MotoGP昇格発表直後のレースを、理想的な形で勝った中上貴晶。その勝利は、彼の周囲の雑音に打ち勝つ、価値ある1勝だった。

 MotoGP第12戦イギリスGPのMoto2クラスで中上貴晶(IDEMITSU Honda Team Asia)が今季初優勝を挙げた。8月20日に来季のMotoGP昇格を発表して以来、多くの注目が彼に集まっていた。スタート直後から慌てずに状況を見定め、中盤以降に前へ出るとペースをコントロールしてトップでチェッカーを受ける、という今回の力強い勝ち方は、プレッシャーを勝利への動機に昇華させるという意味でも、中上の精神的な成長を感じさせる内容だった。

「勝ちたいという気持ちがポジティブに働いて、良いレースをできました。
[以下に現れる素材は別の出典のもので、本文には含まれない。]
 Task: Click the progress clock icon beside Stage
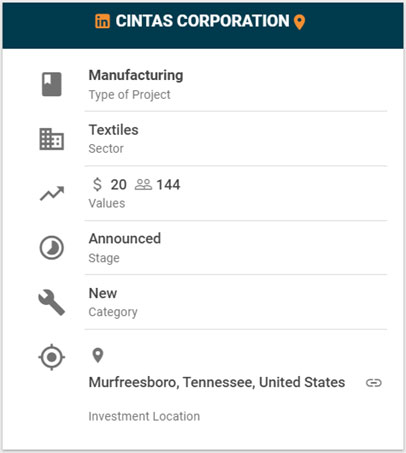click(52, 248)
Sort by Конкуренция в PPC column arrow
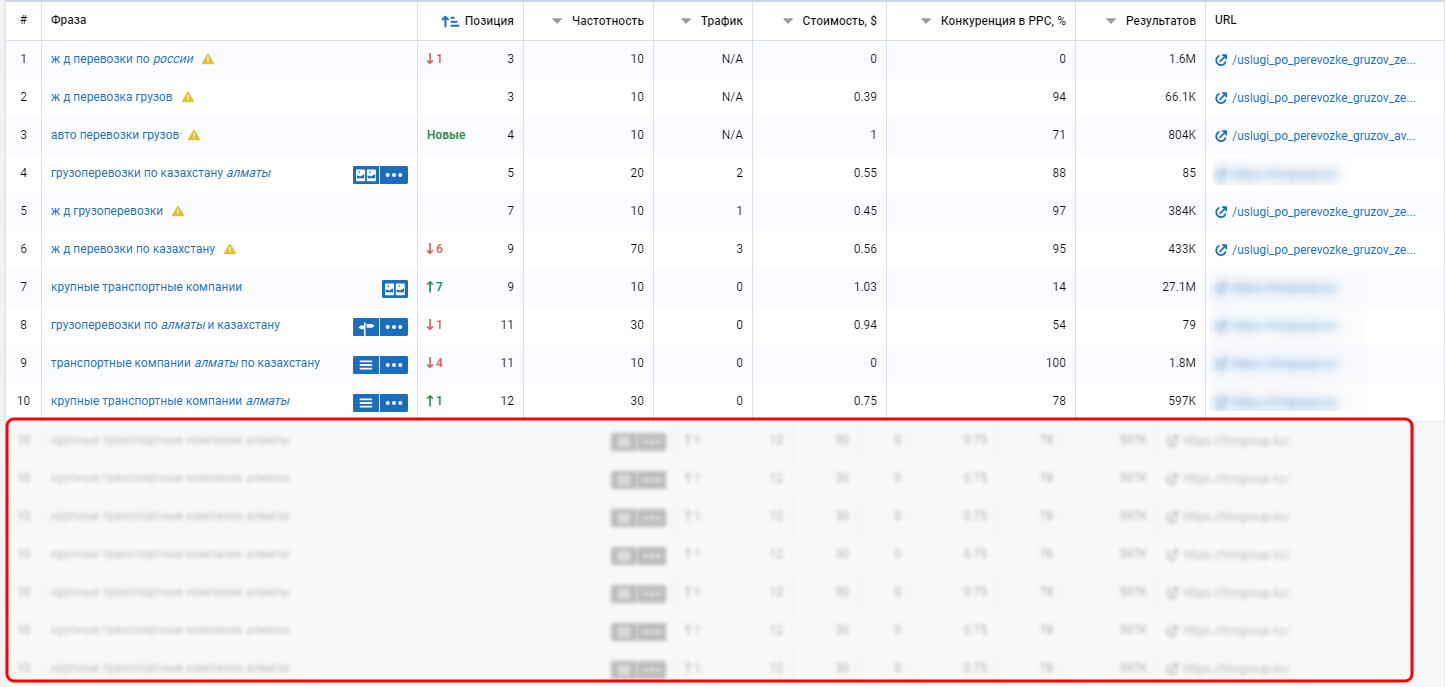 tap(926, 20)
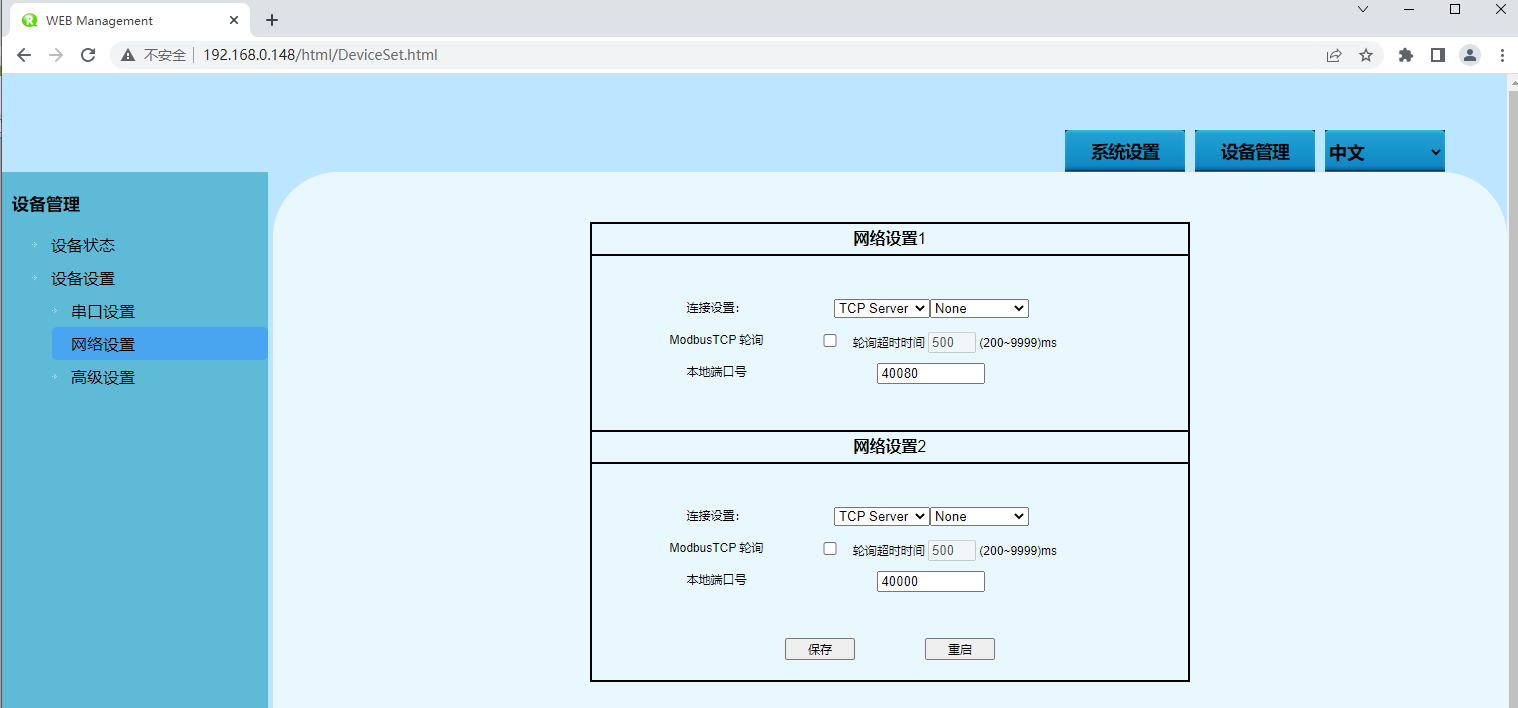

(最高峰クラス参戦の)発表前に勝てなかったライダーが発表直後のレースで勝つのはなかなかできないことだし、このままじゃいけないという気持ちも自分のどこかにありました。いろんな思いがあっただけに、今回の優勝は心の底から嬉しいですね」

 2014年の青山博一を最後に、日本人選手の最高峰クラスフル参戦は途絶えている。その〈飢餓状態〉も手伝ったのか、中上の昇格を取扱う多くのニュースでは、このmotorsport.comを含め、来季の活躍に対する期待感をただ過剰に煽る調子のものが多く目立った。そこにはプロのスポーツ報道としての分析や考察はなく、むしろ応援心理の代弁装置以上の役割はほとんど果たせていないようにも見えた。根拠を欠く無責任な煽動は、根拠を欠く反感の火種にもなり得ると同時に、反動的で”ためにする”言説の誘因にもなり得る。その意味で、第12戦のレースウィークは、中上の周囲には様々な〈ノイズ〉があったことは想像に難くない。それらにも惑わされることなく、チームと力を合わせて自分たちのやるべきことに集中し、理想に近い形で優勝したという自信は、将来に向けて大きな財産になるだろう。

「今日は絶対に勝ちたいと思って決勝に挑み、気持ちよく全てをコントロールできました。この優勝で周りの見る目も変わってくると思うし、自分はできるんだという気持ちで今後のレースにも臨めます。現在のランキングは7位で、チャンピオンシップのことはもはや考えていないので、このあと6戦は全戦優勝するくらいの強い気持ちで臨みます」

 来シーズンから彼が参戦する世界最高峰クラスとその頂点の座は、あまりに高く狭く、そこに至る道も峻厳だ。おそらく、特に初年度は苦戦を強いられることになるだろう。それは、中上自身も覚悟をしているはずだ。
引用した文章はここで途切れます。